____ Source material

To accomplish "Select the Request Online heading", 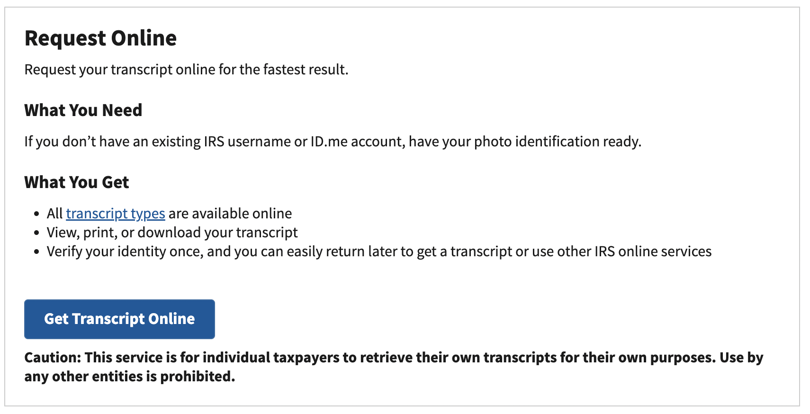I will tap(101, 38).
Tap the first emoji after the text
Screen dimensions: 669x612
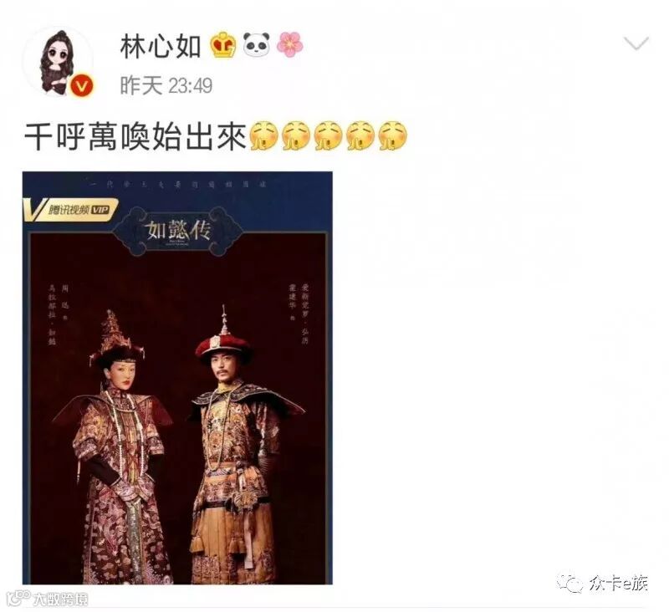264,136
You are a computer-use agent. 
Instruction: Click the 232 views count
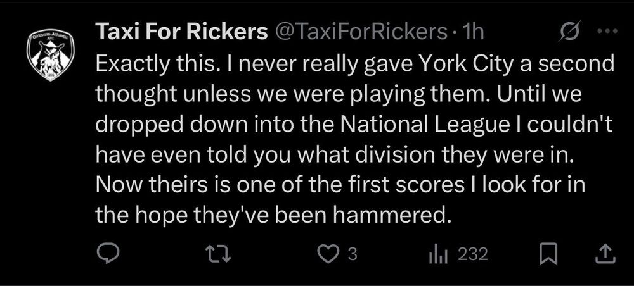click(472, 254)
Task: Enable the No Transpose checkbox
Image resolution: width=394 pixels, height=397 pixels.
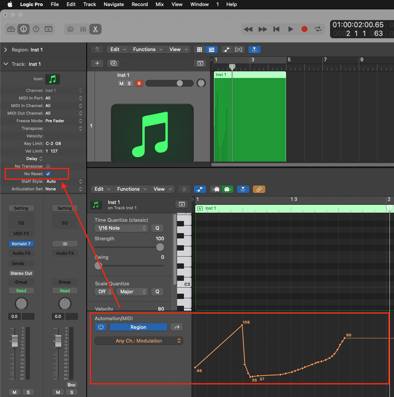Action: 48,166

________

What is needed =
Repeat word for word, leaving out the pictures, each line of the records from the line that holds "Image resolution: width=394" through the final one.

Your solution =
Image resolution: width=394 pixels, height=397 pixels.
Action: 48,166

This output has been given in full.